After receiving the user's request, the server first writes the message queue. When the length of the message queue exceeds the maximum value, the user request will be directly discarded or redirected to the error page. The flash sale service will perform subsequent processing based on the request information in the message queue.

Publish Subscription vs MQ

Publish subscription mode and message queue (MQ) are both messaging mechanisms widely used in distributed systems, and they both have the advantage of decoupling senders and receivers.

While the two patterns are similar in some ways, they also have some important differences.

Who is responsible for managing the news?

• In publish subscription mode, the sender of the message does not need to know the receiver of the message, but sends the message to a topic, which will then be received by all subscribers who subscribe to the topic. The management of topics is usually the responsibility of the publisher.
• In a message queue, the sender of the message sends the message to the queue, and the subscriber subscribed to the queue consumes in the order of messages in the queue. Queue management is usually managed by the message queue system.

How to distribute messages?

• In publish subscription mode, messages are distributed through topics and all subscribers who subscribe to the topic receive the same message. This method can enable multiple subscribers to receive the same message at the same time.
• In a message queue, messages are distributed through the queue, and each message is received by only one subscriber.

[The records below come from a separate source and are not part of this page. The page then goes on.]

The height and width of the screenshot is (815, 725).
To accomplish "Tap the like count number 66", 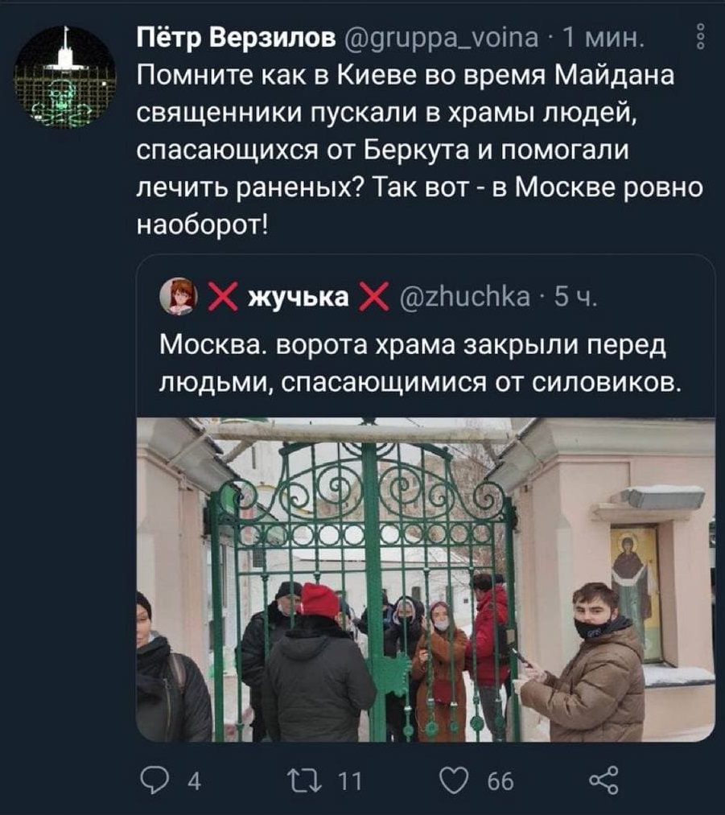I will point(500,781).
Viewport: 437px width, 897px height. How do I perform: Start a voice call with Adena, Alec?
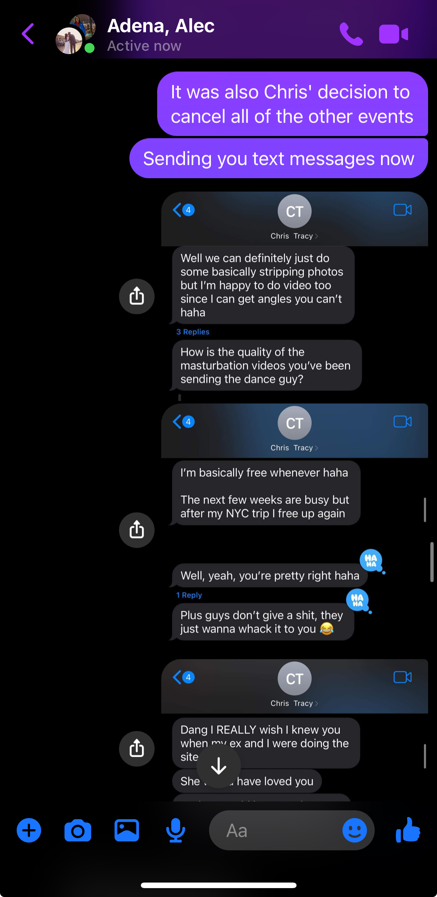pyautogui.click(x=351, y=34)
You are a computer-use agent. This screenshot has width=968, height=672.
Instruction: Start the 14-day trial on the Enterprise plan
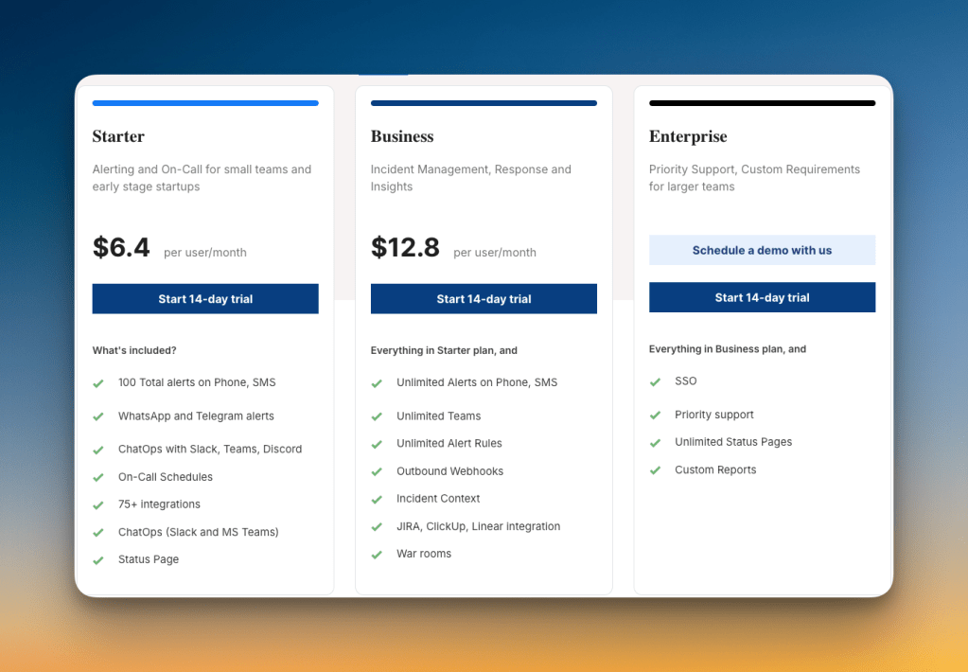(x=762, y=296)
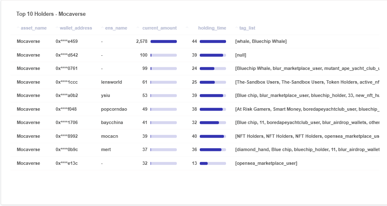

This method ensures that each subscriber can receive all messages, but cannot allow multiple subscribers to receive the same message at the same time.

How to deal with message loss?

• In publish subscription mode, if a subscriber does not receive the message in time, it will not be able to get the message again. This may cause messages to be lost.
• In a message queue, messages are usually persisted to disk to ensure that messages are not lost even if message consumers are down. If a consumer cannot consume a message, the message will be retained in the queue until it can be processed correctly.

Use case scenario

• The publish subscription model is usually suitable for some event-driven application scenarios, such as message push, real-time data processing, etc.
• Message queues are suitable for some scenarios with high traffic and stable performance, such as e-commerce transactions, order processing, log processing, etc.

Summarize

The above is personal experience. I hope you can give you a reference and I hope you can support me more.